━━━━━ Input data

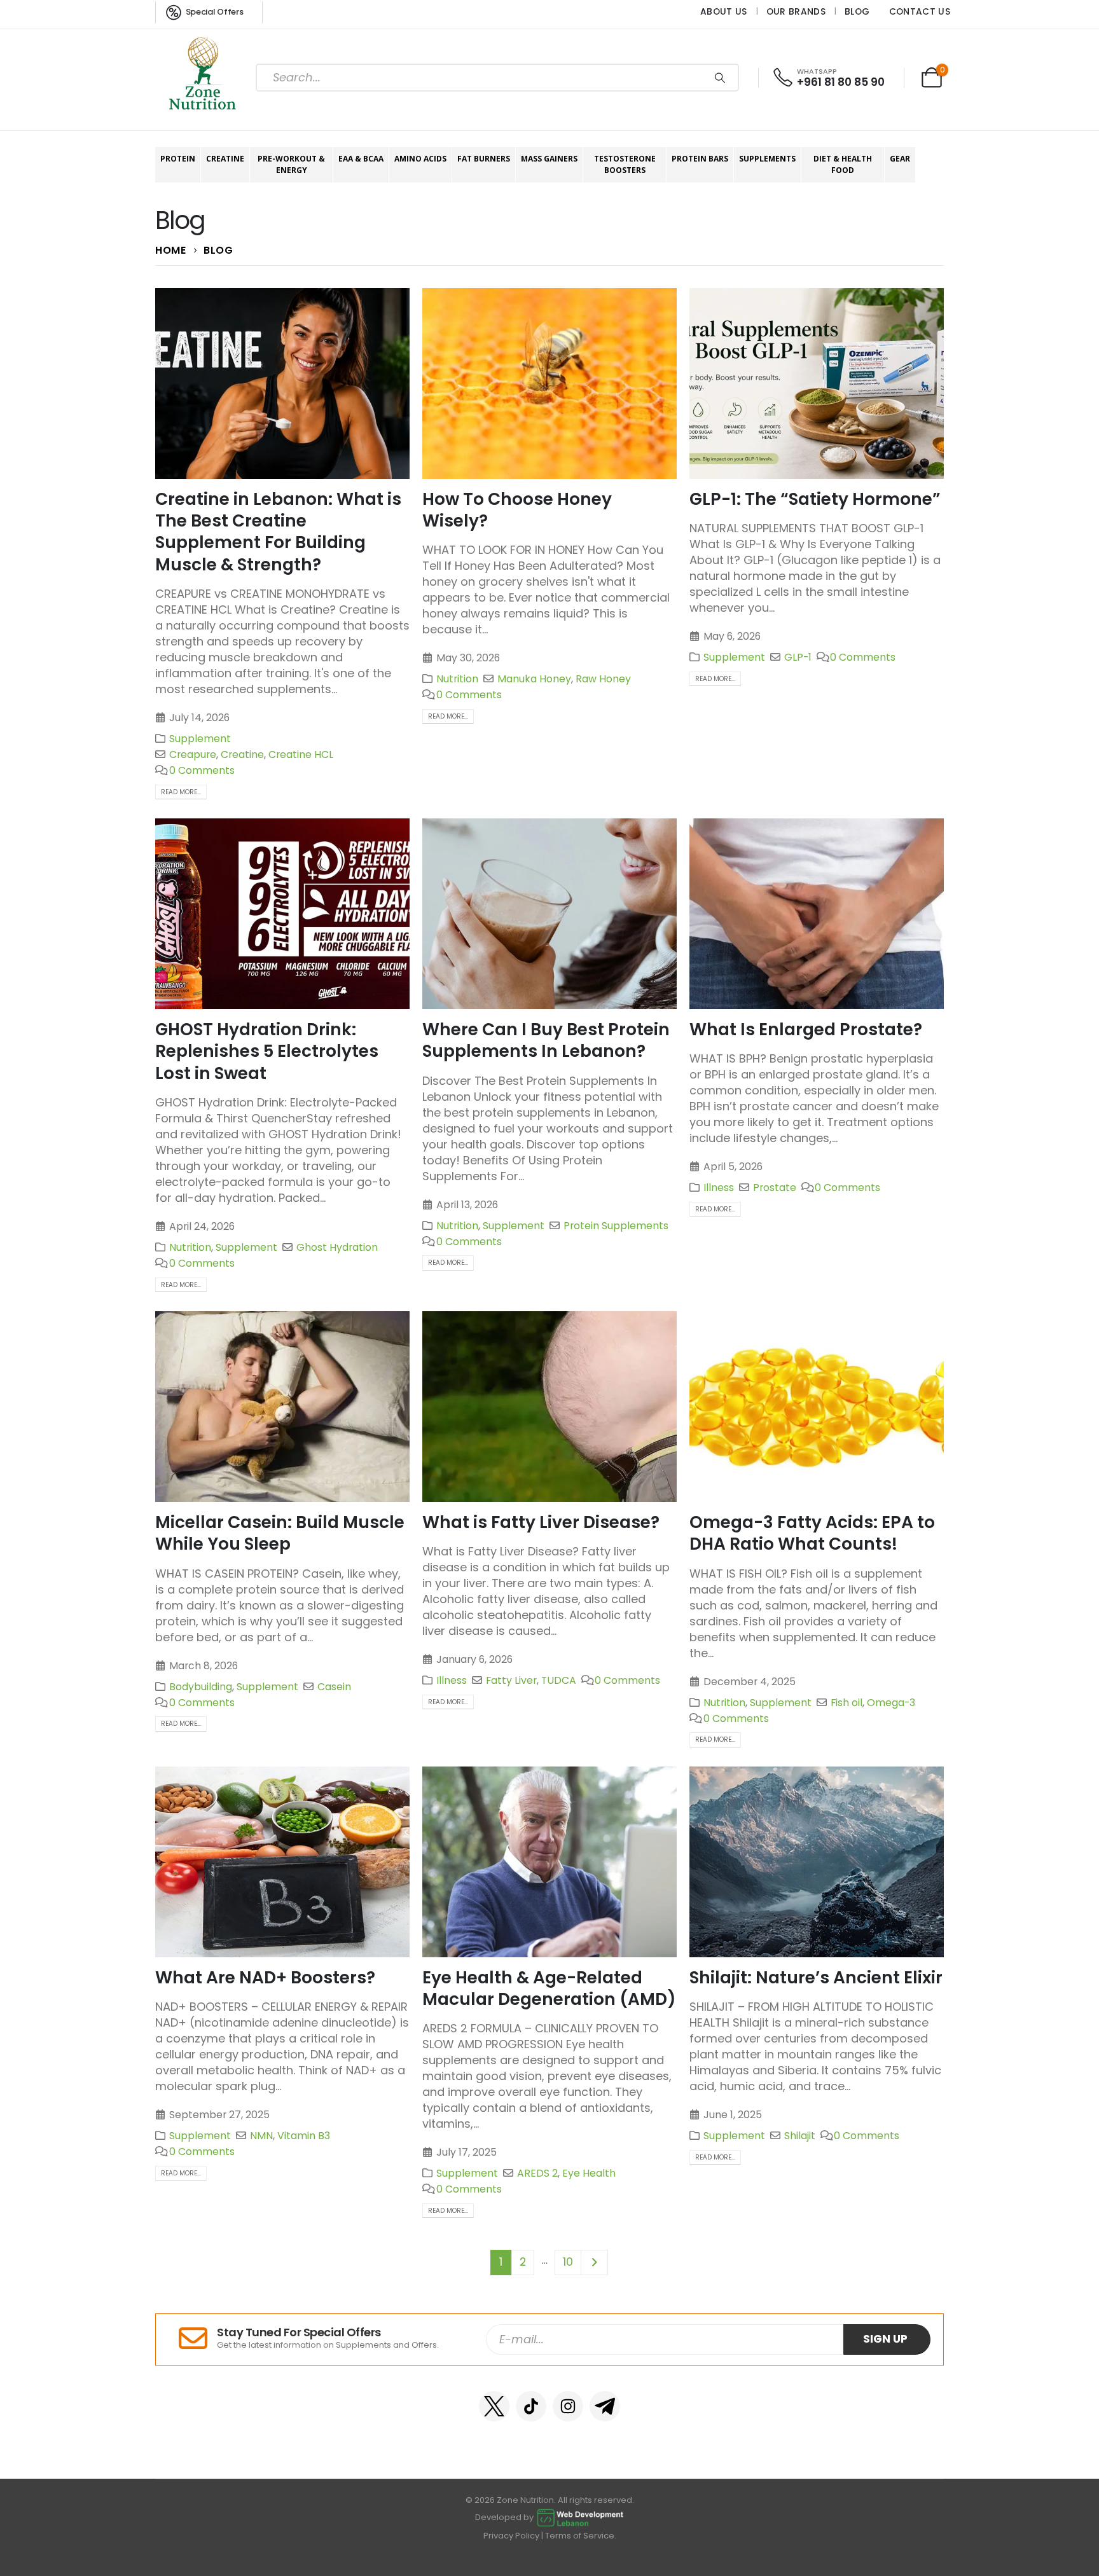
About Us (723, 11)
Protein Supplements (615, 1225)
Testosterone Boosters (625, 164)
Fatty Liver (511, 1680)
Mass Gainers (549, 158)
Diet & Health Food (842, 164)
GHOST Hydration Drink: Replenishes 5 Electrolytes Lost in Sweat (266, 1051)
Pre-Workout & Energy (291, 164)
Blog (857, 11)
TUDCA (558, 1680)
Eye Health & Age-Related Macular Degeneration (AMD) (549, 1988)
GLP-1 (798, 657)
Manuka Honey (534, 679)
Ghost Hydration (337, 1247)
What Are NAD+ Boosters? (265, 1977)
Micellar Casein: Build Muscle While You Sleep (279, 1532)
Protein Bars (700, 158)
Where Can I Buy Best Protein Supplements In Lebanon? (546, 1040)
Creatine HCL (300, 754)
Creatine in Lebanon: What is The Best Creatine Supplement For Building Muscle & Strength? (278, 531)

━━━━━━━━━━

— Exercise directions —
Apart from the images, please copy every line of the data exactly as written.

— Solution below —
About Us (723, 11)
Protein Supplements (615, 1225)
Testosterone Boosters (625, 164)
Fatty Liver (511, 1680)
Mass Gainers (549, 158)
Diet & Health Food (842, 164)
GHOST Hydration Drink: Replenishes 5 Electrolytes Lost in Sweat (266, 1051)
Pre-Workout & Energy (291, 164)
Blog (857, 11)
TUDCA (558, 1680)
Eye Health & Age-Related Macular Degeneration (AMD) (549, 1988)
GLP-1 (798, 657)
Manuka Honey (534, 679)
Ghost Hydration (337, 1247)
What Are NAD+ Boosters? (265, 1977)
Micellar Casein: Build Muscle While You Sleep (279, 1532)
Protein Bars (700, 158)
Where Can I Buy Best Protein Supplements In Lebanon? (546, 1040)
Creatine HCL (300, 754)
Creatine in Lebanon: What is The Best Creatine Supplement For Building Muscle & Strength? (278, 531)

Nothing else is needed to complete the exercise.